Aim A
In the summer reading post, which section of Radical Kindness does the reviewer say they love?
Aim B
Pick up the summer reading post after its last sentence and continue it.

Passage given
━━━━━━━━

Summer Reading 2019

 

It would not be summer without summer reading books!! Here are just a few of the titles I’ve read. For more, check out my GoodReads page!

Radical Kindness – The LIfe-Changing Power of Giving and Receiving BY Angela C. Santomero

Written by the co-creator and producer of Blue’s Clues as well as the PBS series Daniel Tiger’s Neighborhood and other children’s series, I can wholeheartedly recommend this book to everyone I know – students, colleagues, friends, family …

The book is organized as a brisk, friendly read with practical pointers, reminders and guidance for living more graciously and kindly with one another, Santomero offers worthwhile words on every page about adding more kindness in every aspect of our lives. She talks about the random, small acts to spread kindness such as tucking your chair in whenever you leave a location to the larger acts to spread more kindness in our local and global environment such as getting involved in meaningful movements (and she offers examples). I love Santomero’s section titled “Active Listening 101.” She scribes step-by-step to do’s to be fully present when someone else is speaking. This important communicative skill is too often taken for granted. Children are taught how to speak, read, write from an early age on but very little formal instruction is ever offered on listening. With today’s technology distractions, active listening is more imperative than ever to improve communication and strengthen relationships. I’ll be referring to Radical Kindness again and again.

━━━━━━━━

Data provided
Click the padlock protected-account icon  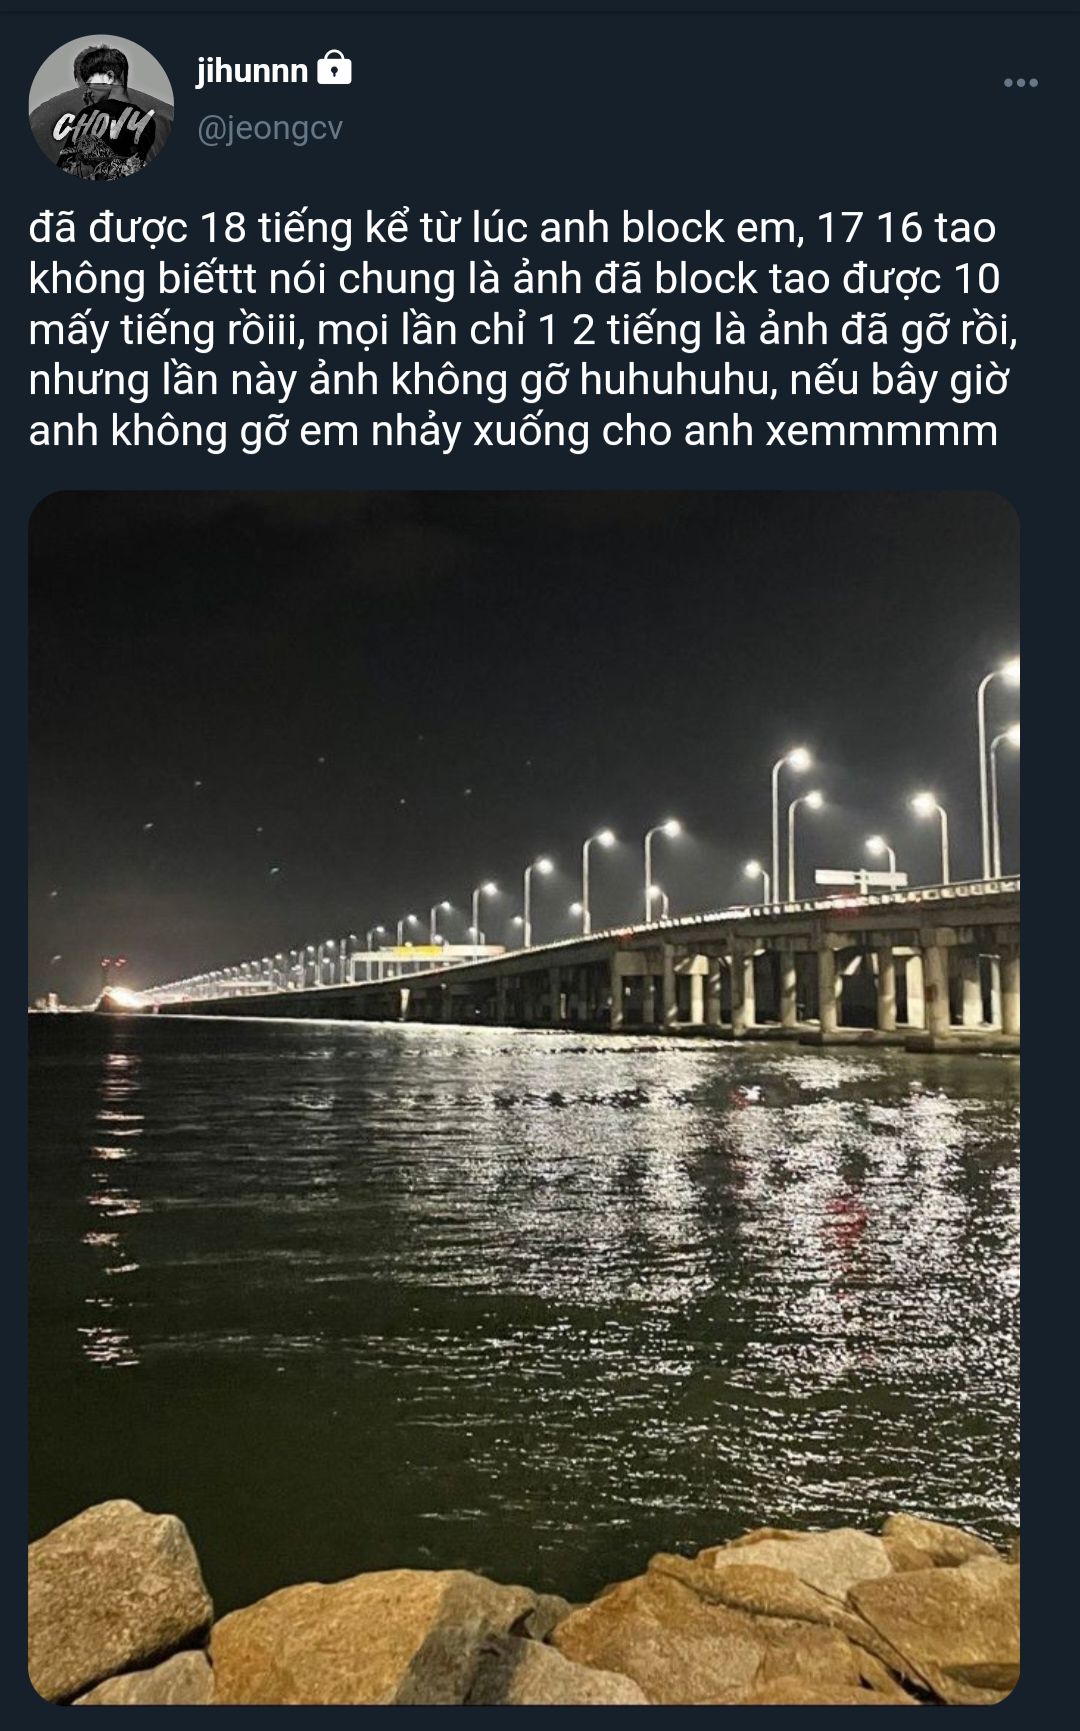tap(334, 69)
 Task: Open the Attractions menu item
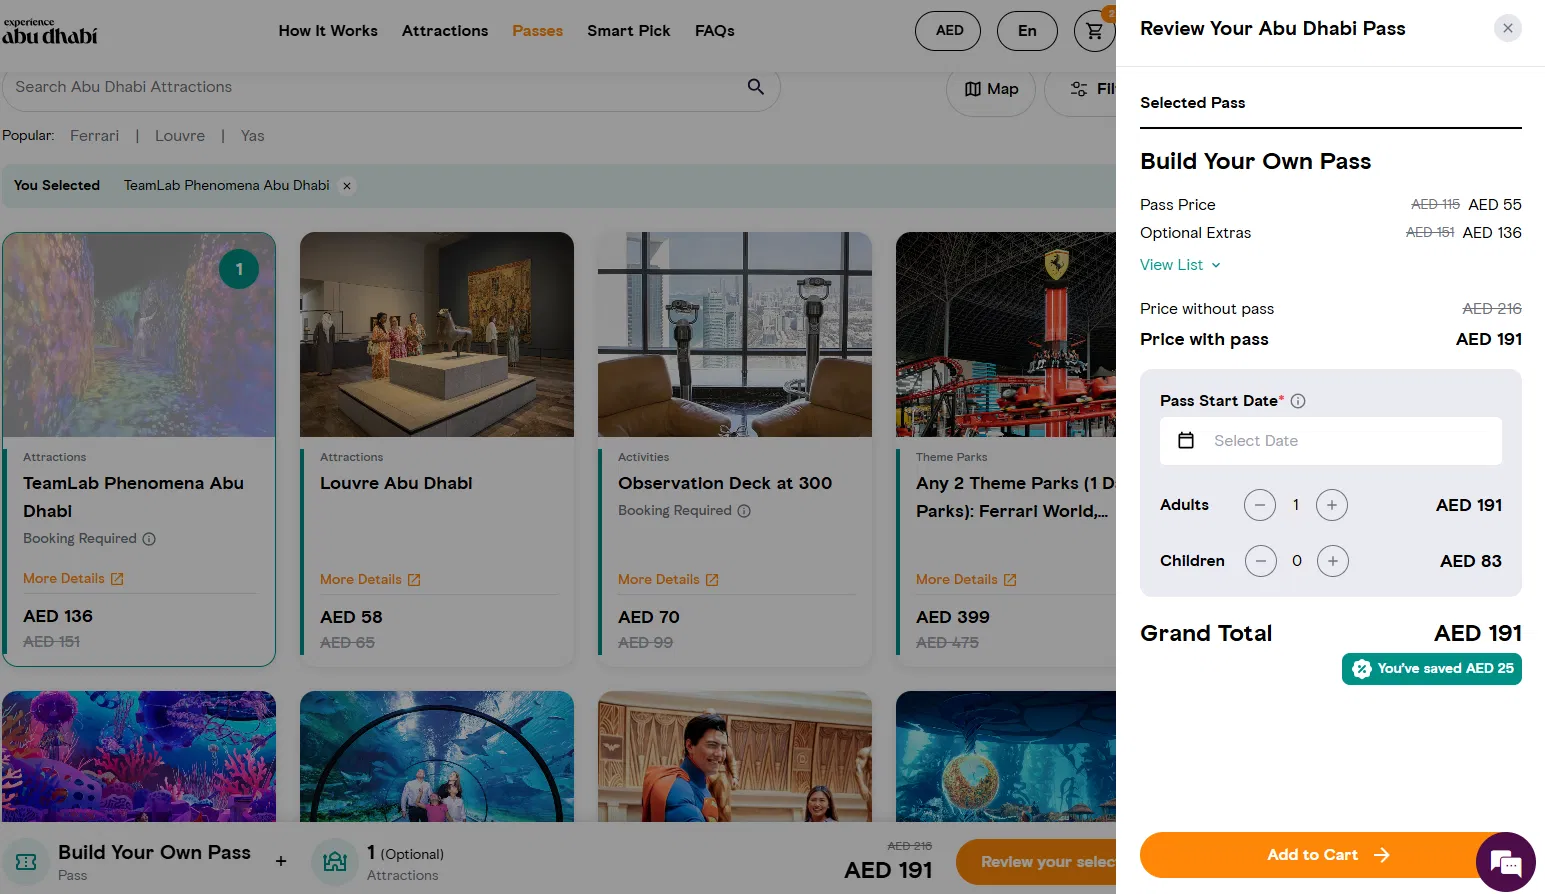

━━━━━━━━

Exercise output A
"Active Listening 101"

Exercise output B
————————————————————————————————————–Dry BY Neal Shusterman and Jarrod Shusterman

Truth be told, I had personal reasons for wanting to read this book. Some of my very dear family members live in Southern California, and I know firsthand of their already imperative need to conserve water and the many residents who scarily ignore that need. Moreover, I met Neal Shusterman when he paid an enjoyable visit to the school where I taught quite a few years back. I enjoyed Unwind immensely but hadn’t read his more current work until now … and this story does not disappoint.

Co-authored with his son (how cool is that?!), this story was a literal page-turner for me. The narrative centers around a disastrous drought that overtakes Southern California, leaving the region with an empty water supply, and follows the plight of a group of teens who ban together to attempt survival. Dry reads as a cautionary tale that is all too possible. What was truly intriguing was the fast yet scarily believable way friendly neighbors turn into dangerous threats within the span of a few calamitous days. The Shustermans develop characters with eery realism and I couldn’t stop reading.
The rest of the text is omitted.